The panel headed by the former High Court Judge S Siri Jagan said the stray dog menace was grave in the state and the Kerala government was lethargic in finding a solution to the problem. The report sounded a warning that if the issue was not resolved it would pose a grave danger to both humans and livestock.
The report cited the state’s Animal Husbandry department which puts the number of stray dogs in Kerala for 2015-16 at around 2,68,994. What is really alarming is the rough calculation by an expert which the report has quoted: In three years a pair of dogs can multiply up to 300. Even a ten-fold increase of the stray dog population is alarming. So imagine a hundred-fold increase!

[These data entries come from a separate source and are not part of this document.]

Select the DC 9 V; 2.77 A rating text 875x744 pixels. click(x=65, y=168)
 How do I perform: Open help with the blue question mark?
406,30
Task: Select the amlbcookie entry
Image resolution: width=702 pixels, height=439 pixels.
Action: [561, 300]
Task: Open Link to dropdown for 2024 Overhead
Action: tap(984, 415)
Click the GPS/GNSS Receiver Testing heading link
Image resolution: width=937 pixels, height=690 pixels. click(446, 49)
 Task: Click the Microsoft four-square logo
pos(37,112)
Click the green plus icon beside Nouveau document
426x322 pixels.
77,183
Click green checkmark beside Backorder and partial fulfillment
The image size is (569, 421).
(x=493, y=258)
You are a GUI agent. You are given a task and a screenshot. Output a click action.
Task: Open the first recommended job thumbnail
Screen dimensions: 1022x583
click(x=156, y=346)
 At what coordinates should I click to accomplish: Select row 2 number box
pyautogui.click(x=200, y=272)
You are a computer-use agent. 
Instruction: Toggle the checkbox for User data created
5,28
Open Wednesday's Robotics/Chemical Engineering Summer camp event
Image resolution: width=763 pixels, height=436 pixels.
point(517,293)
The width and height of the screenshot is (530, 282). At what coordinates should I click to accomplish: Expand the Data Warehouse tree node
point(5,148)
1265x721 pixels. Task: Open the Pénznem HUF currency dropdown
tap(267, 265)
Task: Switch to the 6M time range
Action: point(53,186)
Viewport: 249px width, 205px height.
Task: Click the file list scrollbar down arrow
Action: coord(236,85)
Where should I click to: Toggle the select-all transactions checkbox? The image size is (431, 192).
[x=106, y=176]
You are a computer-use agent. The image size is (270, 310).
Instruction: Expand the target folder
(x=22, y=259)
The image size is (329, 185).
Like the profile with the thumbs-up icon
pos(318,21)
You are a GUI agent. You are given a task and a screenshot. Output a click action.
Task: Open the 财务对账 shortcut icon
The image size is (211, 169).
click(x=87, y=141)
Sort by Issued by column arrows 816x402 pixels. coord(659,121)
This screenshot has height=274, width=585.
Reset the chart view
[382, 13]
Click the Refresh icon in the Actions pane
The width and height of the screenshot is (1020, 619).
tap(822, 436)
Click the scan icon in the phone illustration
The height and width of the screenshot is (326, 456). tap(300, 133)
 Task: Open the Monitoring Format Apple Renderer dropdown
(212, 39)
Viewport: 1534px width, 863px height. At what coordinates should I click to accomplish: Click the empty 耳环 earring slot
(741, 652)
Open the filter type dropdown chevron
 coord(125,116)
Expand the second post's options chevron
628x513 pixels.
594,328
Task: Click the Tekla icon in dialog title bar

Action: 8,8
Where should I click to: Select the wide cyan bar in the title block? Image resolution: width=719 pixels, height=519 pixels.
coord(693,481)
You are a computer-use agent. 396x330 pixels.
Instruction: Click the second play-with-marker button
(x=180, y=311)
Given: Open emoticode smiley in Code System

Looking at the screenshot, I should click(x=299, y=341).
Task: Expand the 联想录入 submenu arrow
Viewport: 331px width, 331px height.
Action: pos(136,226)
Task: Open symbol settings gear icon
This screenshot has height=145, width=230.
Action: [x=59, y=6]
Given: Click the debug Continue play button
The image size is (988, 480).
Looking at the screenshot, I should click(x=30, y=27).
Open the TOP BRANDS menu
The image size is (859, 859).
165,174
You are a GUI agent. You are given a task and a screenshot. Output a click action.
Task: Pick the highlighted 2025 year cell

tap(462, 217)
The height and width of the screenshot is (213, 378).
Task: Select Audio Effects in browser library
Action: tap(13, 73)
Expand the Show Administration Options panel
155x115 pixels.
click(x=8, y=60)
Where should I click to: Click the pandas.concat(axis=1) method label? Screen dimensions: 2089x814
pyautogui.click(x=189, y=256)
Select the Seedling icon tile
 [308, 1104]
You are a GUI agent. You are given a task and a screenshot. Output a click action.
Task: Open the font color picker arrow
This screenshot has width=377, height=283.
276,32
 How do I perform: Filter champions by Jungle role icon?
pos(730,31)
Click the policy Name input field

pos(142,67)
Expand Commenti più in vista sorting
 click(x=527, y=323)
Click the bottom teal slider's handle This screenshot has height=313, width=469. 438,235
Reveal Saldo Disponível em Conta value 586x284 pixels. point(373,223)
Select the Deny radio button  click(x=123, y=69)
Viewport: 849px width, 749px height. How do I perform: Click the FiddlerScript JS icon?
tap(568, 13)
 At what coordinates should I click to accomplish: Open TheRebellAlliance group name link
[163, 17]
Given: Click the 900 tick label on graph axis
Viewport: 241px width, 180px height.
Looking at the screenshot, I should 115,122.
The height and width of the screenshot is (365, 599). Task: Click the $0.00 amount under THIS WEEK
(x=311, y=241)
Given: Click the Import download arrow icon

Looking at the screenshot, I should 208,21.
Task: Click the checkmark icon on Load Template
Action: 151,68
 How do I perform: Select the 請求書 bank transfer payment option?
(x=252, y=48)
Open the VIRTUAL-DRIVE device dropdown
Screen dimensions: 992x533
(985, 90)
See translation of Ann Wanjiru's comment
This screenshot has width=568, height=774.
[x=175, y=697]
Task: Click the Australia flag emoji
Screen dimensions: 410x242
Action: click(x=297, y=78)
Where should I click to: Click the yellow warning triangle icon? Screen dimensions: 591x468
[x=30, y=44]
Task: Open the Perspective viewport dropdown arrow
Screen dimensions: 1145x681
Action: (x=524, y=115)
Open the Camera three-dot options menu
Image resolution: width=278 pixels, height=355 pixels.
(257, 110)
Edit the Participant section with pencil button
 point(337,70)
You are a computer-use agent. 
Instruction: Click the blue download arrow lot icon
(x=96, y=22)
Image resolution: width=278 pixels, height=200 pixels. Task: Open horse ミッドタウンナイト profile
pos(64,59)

The Kerala government is at its wits end on how to control the canine population or deal with the dog bite cases. In the last three years it has spent nearly 20 crore for the buying rabies vaccines but have done precious little in the way of Animal Birth Control Procedures. Not an easy job of rounding up street dogs, neutering them and then releasing them back on the streets. From 2001 the government has failed to do this on a regular bases and the reason for the expontenital increase in the street dog population.
Adding to the state’s woes are Maneka Gandhi, the Union minister for women and child development, who frequently raises the issue of the state’s cruelty towards stray dogs. On the day Raghavan died she had said that cases should be registered against those killing stray dogs. The committee report goes on to enumerate that 31,000 people have been bitten by stray dogs in the first five months of 2016 in the state. A few months earlier in August, a 65-year old woman, Siluvamma, was attacked by nearly 100 stray dogs (according to media reports) on Pulluvilla beach, Thiruvanathapuram.
With the government dragging its feet, people are taking to culling the dogs themselves. One prominent businessman has been going on hunger strikes while Boby Chemmannur, chairman of Chemmanur International Jewellers, has been catching dogs himself from the streets of Kozhikode in a bid to relocate them in his 10 acre property in Wayanad. He plans to catch 10,000 dogs but the people of Wayanad have protested against this grand idea. Meanwhile an old students association of St Thomas College in Pala has offered gold medals for the panchayat that kills the largest number of stray dogs. God’s own country is going certainly to the dogs.